Kemarau Tekan Ketersediaan Air, 5.000 Liter Air Bersih Dikirim ke Warga Babirik
BERUNTUNG BARU – Kemarau yang berlangsung mulai dirasakan warga Desa Babirik, Kecamatan Beruntung Baru, Kabupaten Banjar, terutama dalam memenuhi kebutuhan air bersih sehari-hari. Untuk membantu meringankan kebutuhan tersebut, 5.000 liter air bersih kembali disalurkan kepada warga RT 01 dan RT 02 Desa Babirik, Kamis (17/9/2026).
Bantuan tiba menggunakan satu unit tangki BPBD Kabupaten Banjar pada pukul 12.30 WITA dan penyaluran berlangsung hingga selesai. Air kemudian diisikan ke tiga tandon warga, masing-masing satu tandon berkapasitas 2.200 liter dan dua tandon berkapasitas 1.200 liter.

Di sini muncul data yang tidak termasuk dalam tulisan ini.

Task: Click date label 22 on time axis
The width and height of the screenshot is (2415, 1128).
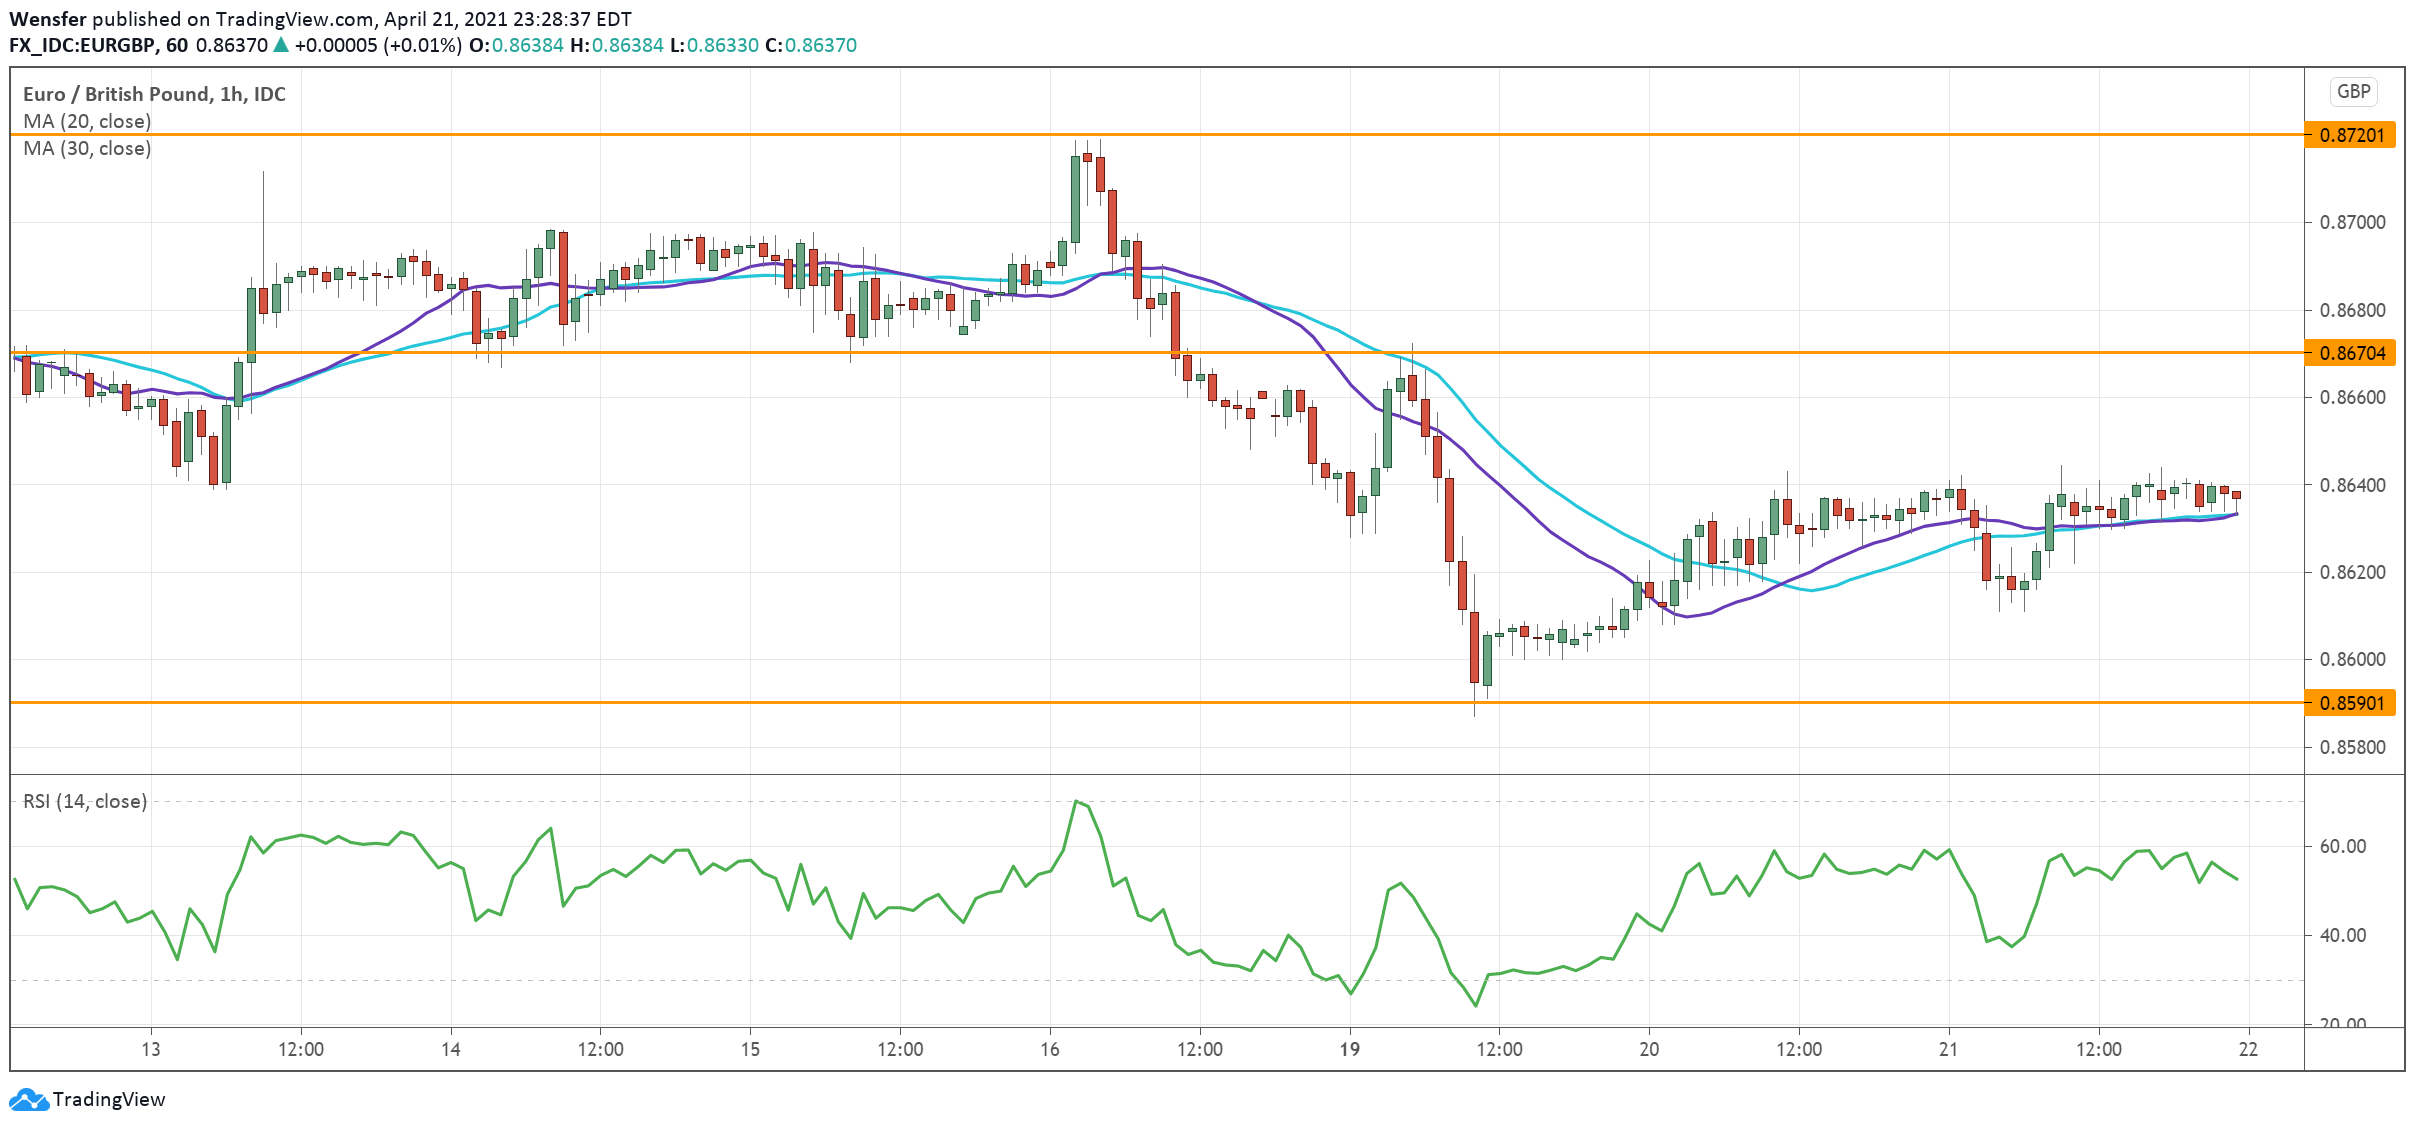Action: point(2248,1049)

Dua personel dari BPBD Kabupaten Banjar bersama Relawan Combat terlibat langsung dalam proses penyaluran. Kehadiran pasokan tersebut menjadi dukungan nyata untuk membantu warga memenuhi kebutuhan dasar air selama kondisi kemarau.
Pembakal Desa Babirik, H. Jamsi, menyampaikan terima kasih kepada BPBD Kabupaten Banjar dan Relawan Combat yang telah memberikan perhatian terhadap kebutuhan masyarakat.
«“Kami mengucapkan terima kasih kepada BPBD Kabupaten Banjar dan Relawan Combat yang telah membantu masyarakat Desa Babirik. Bantuan air bersih ini sangat berarti bagi warga, terutama dalam menghadapi kondisi kemarau dan memenuhi kebutuhan sehari-hari,” ujar H. Jamsi.»
Ia berharap dukungan serupa dapat diberikan sesuai perkembangan kebutuhan masyarakat selama kemarau masih berlangsung.
Bagi pemerintah desa, ketersediaan air bersih menjadi salah satu kebutuhan penting yang perlu mendapat perhatian ketika kondisi kemarau memengaruhi ketersediaan air. Karena itu, sinergi antara pemerintah daerah, pemerintah desa, dan relawan menjadi bagian penting dalam merespons kebutuhan masyarakat di lapangan.
Pemerintah Kecamatan Beruntung Baru mengapresiasi dukungan BPBD Kabupaten Banjar dan Relawan Combat dalam membantu warga Desa Babirik. Penyaluran air bersih diharapkan dapat meringankan kebutuhan masyarakat sekaligus memastikan warga tetap memiliki akses terhadap pasokan air untuk kebutuhan penting sehari-hari.
Di tengah kondisi kemarau, masyarakat juga diimbau menggunakan air secara hemat dan bijak, mengutamakan kebutuhan prioritas, serta menjaga kebersihan tandon agar pasokan yang telah diterima dapat dimanfaatkan secara optimal.